Thursday, July 03, 2008

While The US Burns

As California begins the wildfire season both early and in earnest, the question has to be asked, why so many so big?

National Geographic Magazine's latest issue attempts to answer this question:
In 2006, wildfires burned 15,000 square miles across the country, a record nearly matched last year. Two-thirds of the burned acreage was in the West. One obvious cause is a decade of drought and warmer temperatures. Mountain snow melts earlier, and winter storms arrive later, extending the fire season in some regions by several weeks. Vast tracts of drought-weakened forest have succumbed to insects and disease, turning trees to tinder. In response, we have bolstered our fighter ranks, padded them with private contractors, provided them more hoses and axes and trucks. Annual federal spending on firefighting has leaped from $1 billion when the recent drought began in 1998 to more than $3 billion last year, with even greater costs forecast for the future. But the drought is only one part of the burn equation.

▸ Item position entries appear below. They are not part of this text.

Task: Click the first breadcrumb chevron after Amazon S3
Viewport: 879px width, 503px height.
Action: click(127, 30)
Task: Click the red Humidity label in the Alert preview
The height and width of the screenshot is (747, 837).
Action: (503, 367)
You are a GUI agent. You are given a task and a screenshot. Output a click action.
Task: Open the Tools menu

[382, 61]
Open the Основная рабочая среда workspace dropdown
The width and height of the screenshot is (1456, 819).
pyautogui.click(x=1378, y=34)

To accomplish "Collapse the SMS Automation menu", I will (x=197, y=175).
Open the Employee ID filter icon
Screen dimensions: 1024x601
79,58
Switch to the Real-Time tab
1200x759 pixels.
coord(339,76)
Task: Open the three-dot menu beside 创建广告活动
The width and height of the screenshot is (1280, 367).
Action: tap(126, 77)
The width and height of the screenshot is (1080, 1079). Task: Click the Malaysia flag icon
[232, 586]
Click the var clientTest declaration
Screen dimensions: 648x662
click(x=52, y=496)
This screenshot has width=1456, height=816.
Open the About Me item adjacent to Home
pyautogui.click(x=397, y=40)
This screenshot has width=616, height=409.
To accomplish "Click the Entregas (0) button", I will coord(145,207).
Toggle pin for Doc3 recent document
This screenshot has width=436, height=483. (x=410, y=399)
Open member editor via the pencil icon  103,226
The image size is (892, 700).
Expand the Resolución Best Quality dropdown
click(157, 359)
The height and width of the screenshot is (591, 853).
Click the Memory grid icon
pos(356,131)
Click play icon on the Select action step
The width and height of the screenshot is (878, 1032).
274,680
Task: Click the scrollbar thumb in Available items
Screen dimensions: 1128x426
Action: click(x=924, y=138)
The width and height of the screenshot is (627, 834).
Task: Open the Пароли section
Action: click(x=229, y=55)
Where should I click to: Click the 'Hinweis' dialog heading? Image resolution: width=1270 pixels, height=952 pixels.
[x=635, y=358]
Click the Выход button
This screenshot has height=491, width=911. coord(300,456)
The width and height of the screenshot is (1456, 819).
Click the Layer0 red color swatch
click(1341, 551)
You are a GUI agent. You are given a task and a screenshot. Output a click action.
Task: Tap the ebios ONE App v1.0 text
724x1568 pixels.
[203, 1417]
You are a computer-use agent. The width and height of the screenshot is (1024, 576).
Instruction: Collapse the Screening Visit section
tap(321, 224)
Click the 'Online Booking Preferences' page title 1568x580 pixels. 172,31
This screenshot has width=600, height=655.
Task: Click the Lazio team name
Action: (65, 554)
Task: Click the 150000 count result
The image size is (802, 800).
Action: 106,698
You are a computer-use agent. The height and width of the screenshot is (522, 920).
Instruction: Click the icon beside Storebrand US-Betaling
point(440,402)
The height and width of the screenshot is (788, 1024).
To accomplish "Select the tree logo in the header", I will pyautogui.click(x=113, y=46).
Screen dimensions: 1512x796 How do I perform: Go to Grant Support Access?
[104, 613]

"The more money we spend, the worse it gets," one fire scientist told me last summer. "If that's not a condemnation of our fire policies, I don't know what is."
Indeed.

One answer is, of course, the short-sighted fire management policies of the past, which demanded that each fire be put out as it occurs and that the best way to do this was to throw monoey and manpower at it.

In some areas, government policies work best on large problems. In others clearly not so well, and this is one of those times when panicked policies designed to serve the desires of developers and settlers, people with an economic interest in natural resources, were foolish and flawed.

Another answer is, naturally, global warming, yet another instance of Bad Big Government in the form of protectionist policies for economic development. A balanced approach to shepherding and managing our natural resources.

It costs roughly $200,000 a day to fight even a small fire, so that adds up to millions even assuming a quick battle of less than a week. Multiply that by 1,400 fires, and you're talking about hundredss of millions a week, even billions and that's starting to rival the Iraq war for inefficiencies.

Now add to this the cost of protecting other "investments" made with private funds, and you begin to grasp the costs of greed, and for what?

So someone else can have a nice view out their window in the morning?

A new beginning must be undertaken to straighten out the priorities of this nation, one that doesn't exclusively accept that "money=good."